L’audiovisuel public à la diète et hausse de la taxe sur la vidéo

Le budget 2020 comporte deux grands volets que le ministre justifie ainsi : « pour conserver notre modèle de financement de la création audiovisuelle et cinématographique, nous devons par ailleurs nous adapter à la concurrence que font peser les nouveaux acteurs du numérique en rétablissant des règles de financement plus équitables. »

L’audiovisuel public va se regrouper au sein d’une nouvelle entité baptisée France Médias. À cette fin, France Télévisions, Radio France, France Médias Monde, et l’Institut national de l’audiovisuel seront réunis dans cette nouvelle structure. Les ressources affectées à l’audiovisuel public seront de 3,8 milliards d’euros, intégrant un effort d’économie de 50 millions d’euros « conformément à la trajectoire quinquennale définie en 2018 », précise le Ministère.

Dans le même temps, la redevance sera symboliquement abaissée de 1 euro, soit 138 euros, ce qui n’a pas manqué de faire réagir de nombreux acteurs de l’audiovisuel dont Simone Harari-Baulieu, productrice, dans les colonnes du journal Les Echos : « Derrière un geste a priori anodin d’une fausse générosité, un brin condescendante (oh merci, monsieur le Ministre, pour cette piécette de 1 euro !), se cache en réalité un renoncement politique majeur, une décision à contresens total des enjeux culturels comme des évolutions économiques du secteur. »

EXERCICE COURT: Énumérez les organismes qui, d'après le texte sur l'audiovisuel public, seront réunis dans la nouvelle entité France Médias. Les données ci-dessous n'ont aucun rapport avec le texte.

DONNÉES AFFICHÉES:

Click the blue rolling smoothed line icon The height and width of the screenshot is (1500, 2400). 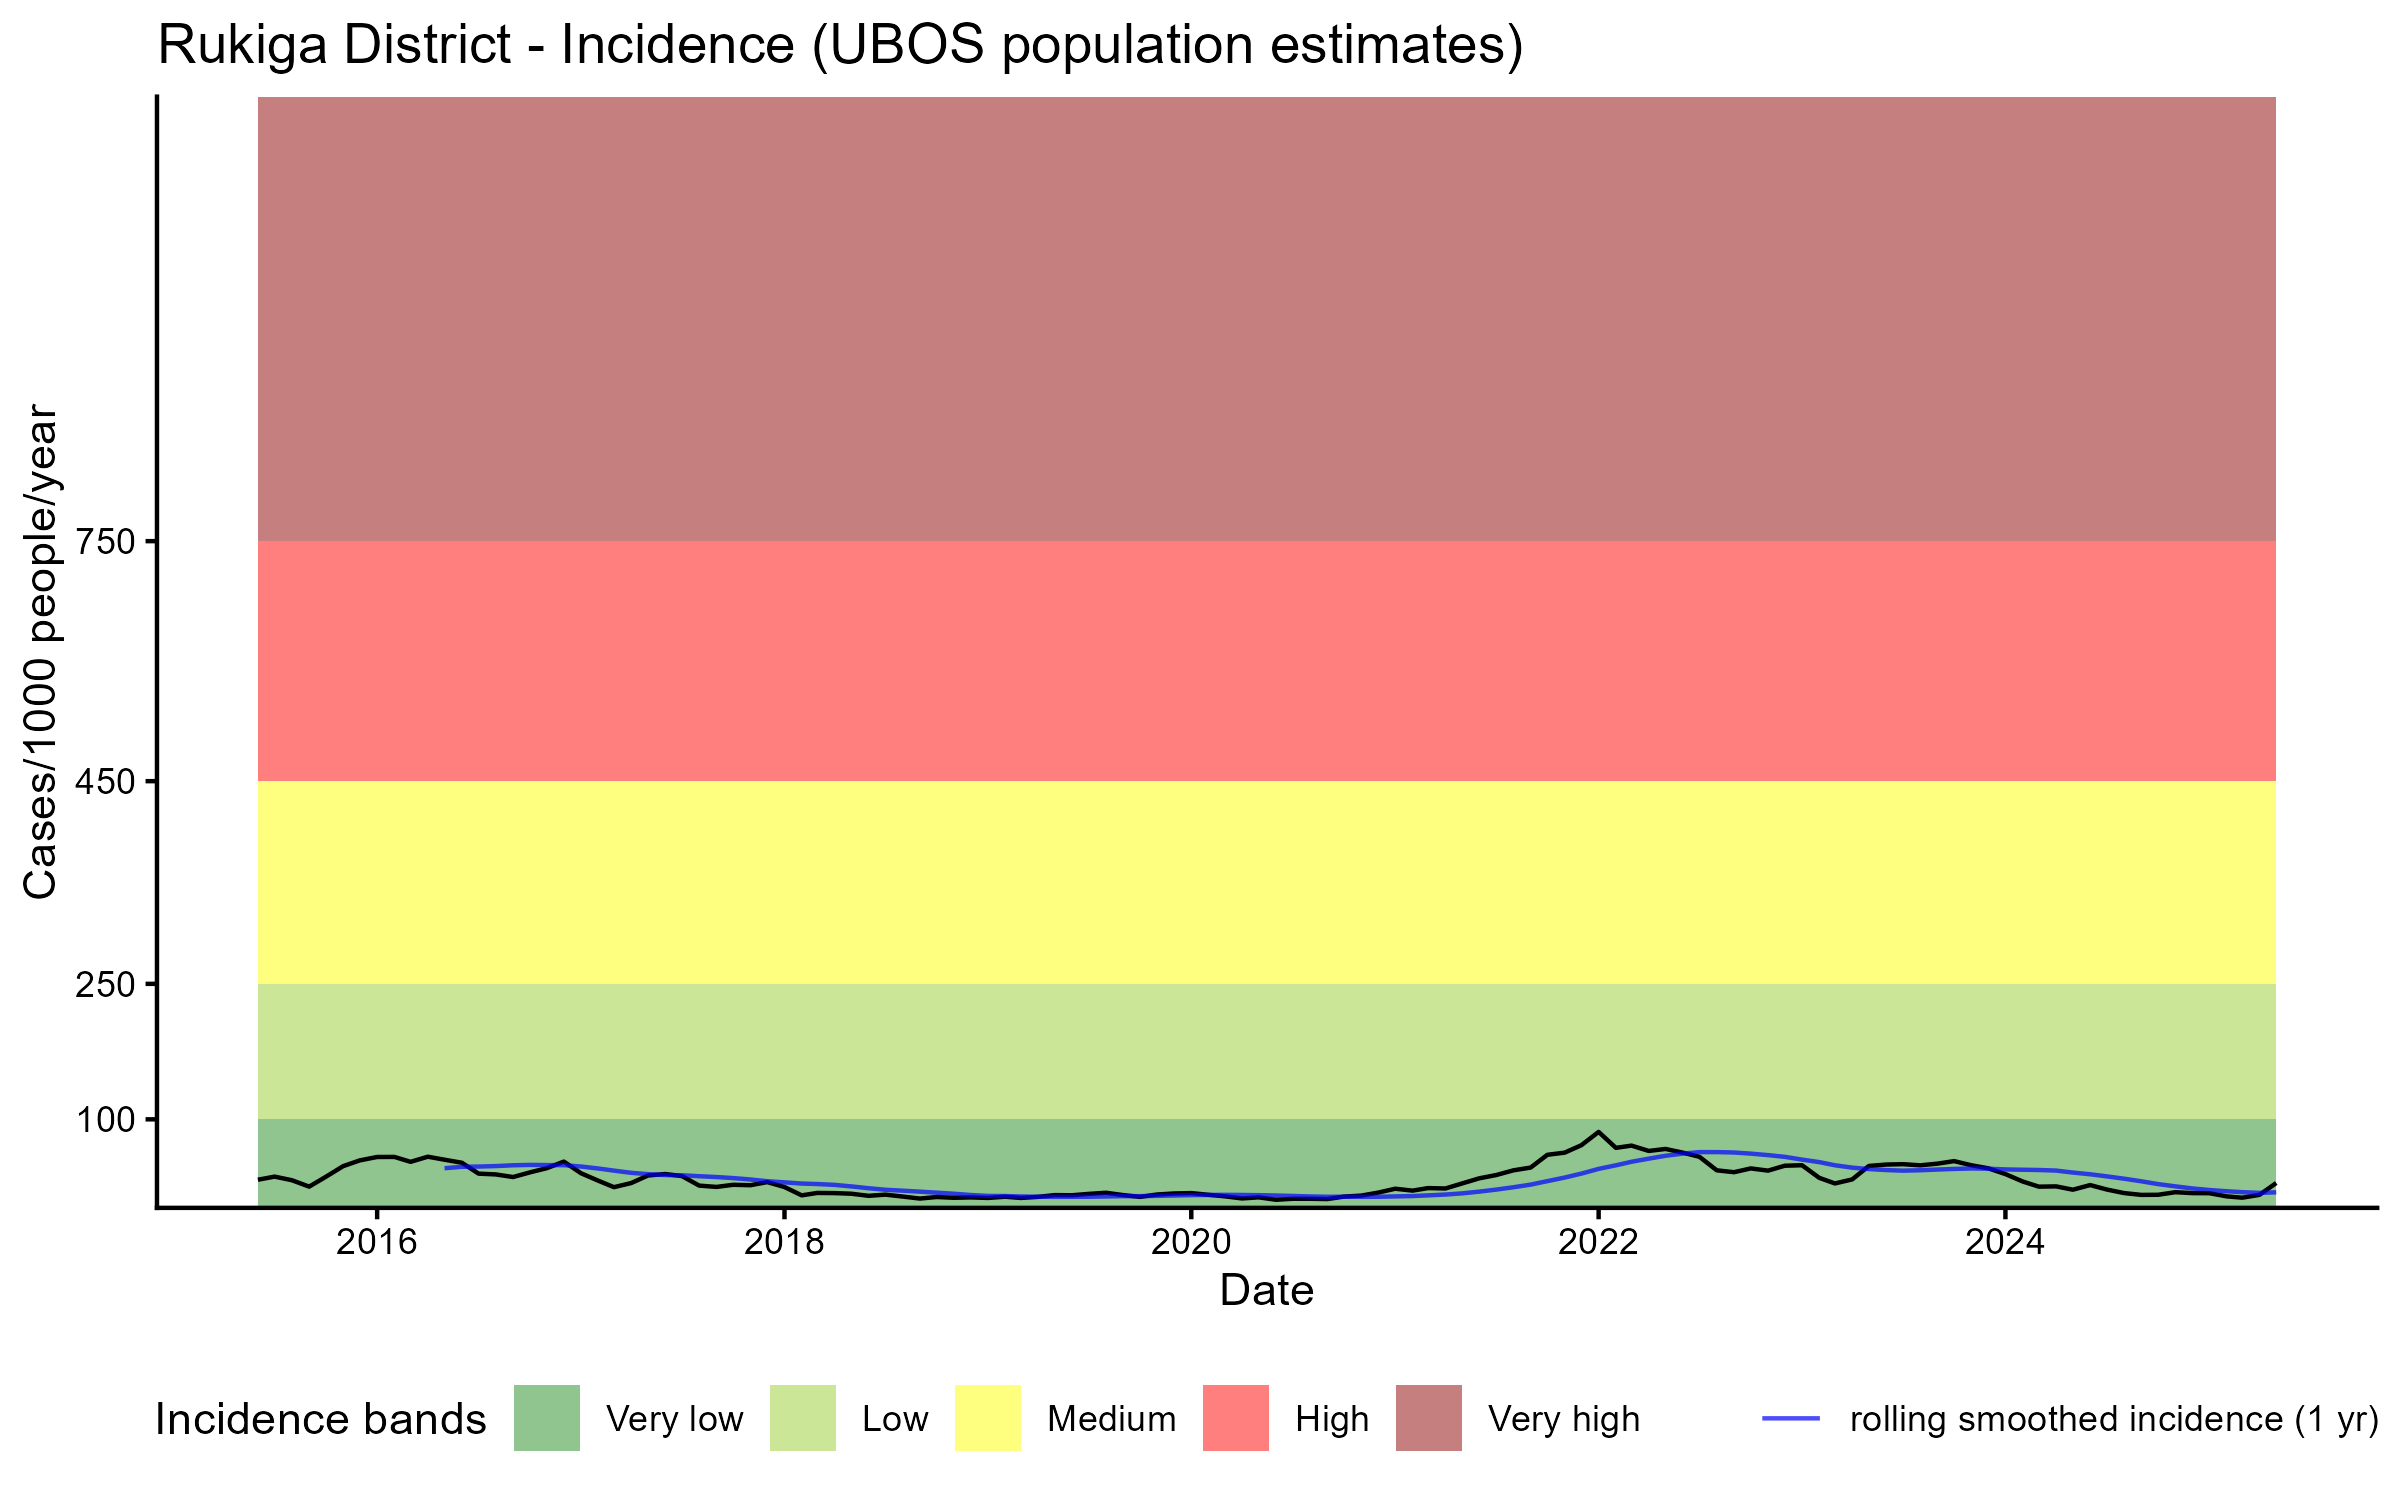coord(1790,1418)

RÉPONSE ATTENDUE: France Télévisions, Radio France, France Médias Monde, l'Institut national de l'audiovisuel